Activity: When you reach the records below, output each one exactly.

- - -

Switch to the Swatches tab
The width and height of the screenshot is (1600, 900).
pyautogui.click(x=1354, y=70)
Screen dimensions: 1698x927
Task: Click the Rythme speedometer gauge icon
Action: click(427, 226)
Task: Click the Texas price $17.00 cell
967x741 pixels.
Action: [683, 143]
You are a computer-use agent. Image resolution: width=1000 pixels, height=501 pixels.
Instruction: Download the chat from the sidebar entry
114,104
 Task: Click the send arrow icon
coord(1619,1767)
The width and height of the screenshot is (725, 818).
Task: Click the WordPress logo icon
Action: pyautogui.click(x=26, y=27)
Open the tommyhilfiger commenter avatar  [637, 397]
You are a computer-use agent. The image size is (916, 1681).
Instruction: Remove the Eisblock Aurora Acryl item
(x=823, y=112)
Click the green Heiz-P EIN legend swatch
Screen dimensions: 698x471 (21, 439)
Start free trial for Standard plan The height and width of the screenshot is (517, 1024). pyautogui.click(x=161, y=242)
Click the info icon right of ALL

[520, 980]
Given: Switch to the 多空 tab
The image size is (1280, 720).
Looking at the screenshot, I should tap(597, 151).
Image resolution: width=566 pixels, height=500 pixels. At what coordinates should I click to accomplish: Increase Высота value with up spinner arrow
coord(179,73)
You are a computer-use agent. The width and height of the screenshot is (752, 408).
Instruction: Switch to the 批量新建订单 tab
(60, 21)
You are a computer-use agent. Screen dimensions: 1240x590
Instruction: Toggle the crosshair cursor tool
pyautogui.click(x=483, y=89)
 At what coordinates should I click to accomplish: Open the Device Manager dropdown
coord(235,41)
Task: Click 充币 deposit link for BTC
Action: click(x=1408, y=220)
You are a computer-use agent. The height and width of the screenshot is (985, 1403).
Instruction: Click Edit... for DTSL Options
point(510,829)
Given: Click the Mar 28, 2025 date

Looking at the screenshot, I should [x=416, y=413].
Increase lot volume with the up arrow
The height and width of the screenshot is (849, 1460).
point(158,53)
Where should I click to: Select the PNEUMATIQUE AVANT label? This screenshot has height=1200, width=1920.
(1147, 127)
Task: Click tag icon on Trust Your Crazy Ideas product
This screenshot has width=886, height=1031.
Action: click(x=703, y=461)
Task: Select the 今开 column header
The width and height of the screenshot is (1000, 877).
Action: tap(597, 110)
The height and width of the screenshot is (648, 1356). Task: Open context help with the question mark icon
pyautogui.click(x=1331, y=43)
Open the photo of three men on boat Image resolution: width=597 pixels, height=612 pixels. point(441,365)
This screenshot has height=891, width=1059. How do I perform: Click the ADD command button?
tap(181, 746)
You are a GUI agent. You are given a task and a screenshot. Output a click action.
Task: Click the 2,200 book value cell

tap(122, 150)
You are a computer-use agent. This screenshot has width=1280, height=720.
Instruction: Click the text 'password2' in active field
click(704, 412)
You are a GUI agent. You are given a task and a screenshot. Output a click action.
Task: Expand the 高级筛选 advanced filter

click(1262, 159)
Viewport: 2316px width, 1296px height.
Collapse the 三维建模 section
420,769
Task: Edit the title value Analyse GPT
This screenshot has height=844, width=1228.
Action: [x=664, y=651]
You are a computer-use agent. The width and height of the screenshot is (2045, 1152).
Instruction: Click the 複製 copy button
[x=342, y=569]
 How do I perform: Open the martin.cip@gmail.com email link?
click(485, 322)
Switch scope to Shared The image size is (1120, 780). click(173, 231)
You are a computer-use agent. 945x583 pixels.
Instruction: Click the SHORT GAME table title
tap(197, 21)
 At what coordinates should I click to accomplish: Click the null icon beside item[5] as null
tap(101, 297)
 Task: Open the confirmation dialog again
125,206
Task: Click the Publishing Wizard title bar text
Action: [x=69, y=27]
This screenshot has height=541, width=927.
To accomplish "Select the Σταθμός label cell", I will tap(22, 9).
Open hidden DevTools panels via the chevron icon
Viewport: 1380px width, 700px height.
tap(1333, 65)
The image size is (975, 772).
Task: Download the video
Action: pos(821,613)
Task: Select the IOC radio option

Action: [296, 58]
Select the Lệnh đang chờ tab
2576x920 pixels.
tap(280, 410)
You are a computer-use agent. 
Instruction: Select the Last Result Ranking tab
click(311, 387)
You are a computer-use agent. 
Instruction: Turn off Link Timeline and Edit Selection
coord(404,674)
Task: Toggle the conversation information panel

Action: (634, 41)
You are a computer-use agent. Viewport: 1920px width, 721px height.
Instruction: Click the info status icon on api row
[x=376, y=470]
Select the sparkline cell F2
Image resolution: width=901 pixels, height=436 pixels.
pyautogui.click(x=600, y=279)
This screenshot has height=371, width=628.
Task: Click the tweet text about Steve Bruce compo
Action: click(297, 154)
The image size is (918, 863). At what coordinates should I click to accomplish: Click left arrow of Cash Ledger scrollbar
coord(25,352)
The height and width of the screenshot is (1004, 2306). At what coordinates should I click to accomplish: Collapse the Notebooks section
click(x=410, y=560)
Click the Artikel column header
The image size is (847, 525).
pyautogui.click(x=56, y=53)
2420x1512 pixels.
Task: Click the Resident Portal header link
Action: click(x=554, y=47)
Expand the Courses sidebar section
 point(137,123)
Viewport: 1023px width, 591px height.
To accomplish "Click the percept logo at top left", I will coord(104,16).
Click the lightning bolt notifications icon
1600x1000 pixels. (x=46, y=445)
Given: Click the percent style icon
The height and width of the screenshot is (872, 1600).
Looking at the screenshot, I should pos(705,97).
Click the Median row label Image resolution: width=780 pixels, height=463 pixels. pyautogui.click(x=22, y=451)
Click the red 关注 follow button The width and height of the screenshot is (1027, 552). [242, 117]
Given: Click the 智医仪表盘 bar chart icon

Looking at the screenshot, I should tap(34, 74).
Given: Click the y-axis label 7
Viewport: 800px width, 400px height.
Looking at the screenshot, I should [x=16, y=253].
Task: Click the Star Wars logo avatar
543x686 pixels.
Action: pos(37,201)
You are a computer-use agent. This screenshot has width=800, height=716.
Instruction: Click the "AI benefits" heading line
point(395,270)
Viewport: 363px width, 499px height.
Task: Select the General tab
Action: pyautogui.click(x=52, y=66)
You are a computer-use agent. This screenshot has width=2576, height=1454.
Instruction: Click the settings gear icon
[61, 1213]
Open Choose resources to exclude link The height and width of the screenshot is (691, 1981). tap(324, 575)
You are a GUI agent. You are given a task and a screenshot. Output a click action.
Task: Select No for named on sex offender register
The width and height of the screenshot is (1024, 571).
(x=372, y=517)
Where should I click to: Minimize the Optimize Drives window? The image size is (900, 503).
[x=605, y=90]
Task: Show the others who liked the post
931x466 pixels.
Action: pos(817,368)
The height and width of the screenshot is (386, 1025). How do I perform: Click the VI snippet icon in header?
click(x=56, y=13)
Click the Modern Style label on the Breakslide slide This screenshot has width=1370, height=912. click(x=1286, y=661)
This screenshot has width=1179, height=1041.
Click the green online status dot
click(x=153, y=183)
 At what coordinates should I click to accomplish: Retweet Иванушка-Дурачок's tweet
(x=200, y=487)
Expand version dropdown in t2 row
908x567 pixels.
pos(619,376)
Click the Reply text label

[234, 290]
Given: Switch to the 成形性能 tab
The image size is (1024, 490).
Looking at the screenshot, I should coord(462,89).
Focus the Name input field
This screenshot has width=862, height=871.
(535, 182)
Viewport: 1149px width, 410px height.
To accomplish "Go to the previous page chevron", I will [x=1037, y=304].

- - -

Your solution:
Switch to the Swatches tab
The width and height of the screenshot is (1600, 900).
pyautogui.click(x=1354, y=70)
Screen dimensions: 1698x927
Task: Click the Rythme speedometer gauge icon
Action: click(427, 226)
Task: Click the Texas price $17.00 cell
967x741 pixels.
Action: [683, 143]
You are a computer-use agent. Image resolution: width=1000 pixels, height=501 pixels.
Instruction: Download the chat from the sidebar entry
114,104
 Task: Click the send arrow icon
coord(1619,1767)
The width and height of the screenshot is (725, 818).
Task: Click the WordPress logo icon
Action: pyautogui.click(x=26, y=27)
Open the tommyhilfiger commenter avatar  [637, 397]
You are a computer-use agent. The image size is (916, 1681).
Instruction: Remove the Eisblock Aurora Acryl item
(x=823, y=112)
Click the green Heiz-P EIN legend swatch
Screen dimensions: 698x471 (21, 439)
Start free trial for Standard plan The height and width of the screenshot is (517, 1024). pyautogui.click(x=161, y=242)
Click the info icon right of ALL

[520, 980]
Given: Switch to the 多空 tab
The image size is (1280, 720).
Looking at the screenshot, I should tap(597, 151).
Image resolution: width=566 pixels, height=500 pixels. At what coordinates should I click to accomplish: Increase Высота value with up spinner arrow
coord(179,73)
You are a computer-use agent. The width and height of the screenshot is (752, 408).
Instruction: Switch to the 批量新建订单 tab
(60, 21)
You are a computer-use agent. Screen dimensions: 1240x590
Instruction: Toggle the crosshair cursor tool
pyautogui.click(x=483, y=89)
 At what coordinates should I click to accomplish: Open the Device Manager dropdown
coord(235,41)
Task: Click 充币 deposit link for BTC
Action: click(x=1408, y=220)
You are a computer-use agent. The height and width of the screenshot is (985, 1403).
Instruction: Click Edit... for DTSL Options
point(510,829)
Given: Click the Mar 28, 2025 date

Looking at the screenshot, I should [x=416, y=413].
Increase lot volume with the up arrow
The height and width of the screenshot is (849, 1460).
point(158,53)
Where should I click to: Select the PNEUMATIQUE AVANT label? This screenshot has height=1200, width=1920.
(1147, 127)
Task: Click tag icon on Trust Your Crazy Ideas product
This screenshot has width=886, height=1031.
Action: click(x=703, y=461)
Task: Select the 今开 column header
The width and height of the screenshot is (1000, 877).
Action: tap(597, 110)
The height and width of the screenshot is (648, 1356). Task: Open context help with the question mark icon
pyautogui.click(x=1331, y=43)
Open the photo of three men on boat Image resolution: width=597 pixels, height=612 pixels. point(441,365)
This screenshot has height=891, width=1059. How do I perform: Click the ADD command button?
tap(181, 746)
You are a GUI agent. You are given a task and a screenshot. Output a click action.
Task: Click the 2,200 book value cell

tap(122, 150)
You are a computer-use agent. This screenshot has width=1280, height=720.
Instruction: Click the text 'password2' in active field
click(704, 412)
You are a GUI agent. You are given a task and a screenshot. Output a click action.
Task: Expand the 高级筛选 advanced filter

click(1262, 159)
Viewport: 2316px width, 1296px height.
Collapse the 三维建模 section
420,769
Task: Edit the title value Analyse GPT
This screenshot has height=844, width=1228.
Action: [x=664, y=651]
You are a computer-use agent. The width and height of the screenshot is (2045, 1152).
Instruction: Click the 複製 copy button
[x=342, y=569]
 How do I perform: Open the martin.cip@gmail.com email link?
click(485, 322)
Switch scope to Shared The image size is (1120, 780). click(173, 231)
You are a computer-use agent. 945x583 pixels.
Instruction: Click the SHORT GAME table title
tap(197, 21)
 At what coordinates should I click to accomplish: Click the null icon beside item[5] as null
tap(101, 297)
 Task: Open the confirmation dialog again
125,206
Task: Click the Publishing Wizard title bar text
Action: [x=69, y=27]
This screenshot has height=541, width=927.
To accomplish "Select the Σταθμός label cell", I will tap(22, 9).
Open hidden DevTools panels via the chevron icon
Viewport: 1380px width, 700px height.
tap(1333, 65)
The image size is (975, 772).
Task: Download the video
Action: pos(821,613)
Task: Select the IOC radio option

Action: [296, 58]
Select the Lệnh đang chờ tab
2576x920 pixels.
tap(280, 410)
You are a computer-use agent. 
Instruction: Select the Last Result Ranking tab
click(311, 387)
You are a computer-use agent. 
Instruction: Turn off Link Timeline and Edit Selection
coord(404,674)
Task: Toggle the conversation information panel

Action: (634, 41)
You are a computer-use agent. Viewport: 1920px width, 721px height.
Instruction: Click the info status icon on api row
[x=376, y=470]
Select the sparkline cell F2
Image resolution: width=901 pixels, height=436 pixels.
pyautogui.click(x=600, y=279)
This screenshot has height=371, width=628.
Task: Click the tweet text about Steve Bruce compo
Action: click(297, 154)
The image size is (918, 863). At what coordinates should I click to accomplish: Click left arrow of Cash Ledger scrollbar
coord(25,352)
The height and width of the screenshot is (1004, 2306). At what coordinates should I click to accomplish: Collapse the Notebooks section
click(x=410, y=560)
Click the Artikel column header
The image size is (847, 525).
pyautogui.click(x=56, y=53)
2420x1512 pixels.
Task: Click the Resident Portal header link
Action: click(x=554, y=47)
Expand the Courses sidebar section
 point(137,123)
Viewport: 1023px width, 591px height.
To accomplish "Click the percept logo at top left", I will coord(104,16).
Click the lightning bolt notifications icon
1600x1000 pixels. (x=46, y=445)
Given: Click the percent style icon
The height and width of the screenshot is (872, 1600).
Looking at the screenshot, I should pos(705,97).
Click the Median row label Image resolution: width=780 pixels, height=463 pixels. pyautogui.click(x=22, y=451)
Click the red 关注 follow button The width and height of the screenshot is (1027, 552). [242, 117]
Given: Click the 智医仪表盘 bar chart icon

Looking at the screenshot, I should tap(34, 74).
Given: Click the y-axis label 7
Viewport: 800px width, 400px height.
Looking at the screenshot, I should [x=16, y=253].
Task: Click the Star Wars logo avatar
543x686 pixels.
Action: pos(37,201)
You are a computer-use agent. This screenshot has width=800, height=716.
Instruction: Click the "AI benefits" heading line
point(395,270)
Viewport: 363px width, 499px height.
Task: Select the General tab
Action: pyautogui.click(x=52, y=66)
You are a computer-use agent. This screenshot has width=2576, height=1454.
Instruction: Click the settings gear icon
[61, 1213]
Open Choose resources to exclude link The height and width of the screenshot is (691, 1981). tap(324, 575)
You are a GUI agent. You are given a task and a screenshot. Output a click action.
Task: Select No for named on sex offender register
The width and height of the screenshot is (1024, 571).
(x=372, y=517)
Where should I click to: Minimize the Optimize Drives window? The image size is (900, 503).
[x=605, y=90]
Task: Show the others who liked the post
931x466 pixels.
Action: pos(817,368)
The height and width of the screenshot is (386, 1025). How do I perform: Click the VI snippet icon in header?
click(x=56, y=13)
Click the Modern Style label on the Breakslide slide This screenshot has width=1370, height=912. click(x=1286, y=661)
This screenshot has width=1179, height=1041.
Click the green online status dot
click(x=153, y=183)
 At what coordinates should I click to accomplish: Retweet Иванушка-Дурачок's tweet
(x=200, y=487)
Expand version dropdown in t2 row
908x567 pixels.
pos(619,376)
Click the Reply text label

[234, 290]
Given: Switch to the 成形性能 tab
The image size is (1024, 490).
Looking at the screenshot, I should coord(462,89).
Focus the Name input field
This screenshot has width=862, height=871.
(535, 182)
Viewport: 1149px width, 410px height.
To accomplish "Go to the previous page chevron", I will [x=1037, y=304].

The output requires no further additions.